Putin ogłosił rozpoczęcie "operacji militarnej" na Ukrainie. Eksplozje w wielu miastach
W nocnym wystąpieniu (ok. godz. 4 w Polsce) Władimir Putin powiedział, że operacja ma na celu "ochronę ludności". Jak stwierdził, Rosja nie zamierza okupować Ukrainy, ale chce ją "zdemilitaryzować" i "zdenazyfikować". Jednocześnie Putin wezwał ukraińskich żołnierzy do natychmiastowego złożenia broni. – Ci, którzy będą próbowali nam przeszkodzić, spotkają się z odpowiedzią militarną, która doprowadzi do konsekwencji, z jakimi się nie spotkaliście. Jesteśmy gotowi na wszystko – powiedział.
Media donoszą o eksplozjach w wielu ukraińskich miastach – Mariupolu, Charkowie, czy Kijowie.
Stan wyjątkowy na Ukrainie
Od dziś na Ukrainie obowiązuje 30-dniowy stan wyjątkowy. Może on ograniczyć swobodę przemieszczania się, nałożyć ograniczenia na media i prowadzić do kontroli dokumentów osobistych.
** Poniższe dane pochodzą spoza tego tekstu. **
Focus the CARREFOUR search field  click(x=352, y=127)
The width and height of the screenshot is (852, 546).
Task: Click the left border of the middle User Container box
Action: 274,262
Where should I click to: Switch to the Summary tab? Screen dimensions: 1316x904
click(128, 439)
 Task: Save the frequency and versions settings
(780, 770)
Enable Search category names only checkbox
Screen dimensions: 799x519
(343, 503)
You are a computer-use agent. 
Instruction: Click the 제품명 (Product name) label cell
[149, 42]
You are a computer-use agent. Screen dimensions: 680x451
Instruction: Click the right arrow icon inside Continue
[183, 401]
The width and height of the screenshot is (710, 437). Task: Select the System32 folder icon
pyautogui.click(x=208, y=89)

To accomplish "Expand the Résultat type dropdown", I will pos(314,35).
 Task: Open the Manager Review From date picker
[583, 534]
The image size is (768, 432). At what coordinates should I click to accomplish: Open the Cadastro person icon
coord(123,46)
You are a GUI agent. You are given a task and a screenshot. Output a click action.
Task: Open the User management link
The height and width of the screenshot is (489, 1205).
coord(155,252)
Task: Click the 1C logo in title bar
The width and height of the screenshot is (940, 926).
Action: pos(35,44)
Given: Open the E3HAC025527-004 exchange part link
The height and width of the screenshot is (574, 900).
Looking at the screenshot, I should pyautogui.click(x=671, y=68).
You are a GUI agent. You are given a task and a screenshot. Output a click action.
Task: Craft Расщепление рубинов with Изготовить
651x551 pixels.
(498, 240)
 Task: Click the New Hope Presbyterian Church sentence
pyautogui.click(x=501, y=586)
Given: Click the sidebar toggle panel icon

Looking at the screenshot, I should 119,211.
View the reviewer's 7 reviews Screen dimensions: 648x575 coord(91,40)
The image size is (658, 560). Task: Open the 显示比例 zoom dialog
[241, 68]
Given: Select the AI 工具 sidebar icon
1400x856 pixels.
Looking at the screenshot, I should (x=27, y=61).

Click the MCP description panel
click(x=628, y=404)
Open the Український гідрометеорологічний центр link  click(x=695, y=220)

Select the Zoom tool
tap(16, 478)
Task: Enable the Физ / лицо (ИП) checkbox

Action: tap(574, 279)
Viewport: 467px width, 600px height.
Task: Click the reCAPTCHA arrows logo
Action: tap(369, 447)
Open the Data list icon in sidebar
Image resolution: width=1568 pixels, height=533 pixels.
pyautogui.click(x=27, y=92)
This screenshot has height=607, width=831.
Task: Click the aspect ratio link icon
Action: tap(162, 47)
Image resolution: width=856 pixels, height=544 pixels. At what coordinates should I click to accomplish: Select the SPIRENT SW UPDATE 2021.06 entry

Ukraiński rząd zapowiedział także obowiązkową służbę wojskową dla wszystkich mężczyzn w wieku bojowym.
Ponadto, tamtejsze wojsko przekazało wczoraj, iż jeden żołnierz zginął, a sześciu zostało rannych podczas ostrzeliwania przez prorosyjskich separatystów przy użyciu ciężkiej artylerii, bomb moździerzowych i systemów rakietowych Grad w dwóch separatystycznych obszarach w ciągu ostatnich 24 godzin.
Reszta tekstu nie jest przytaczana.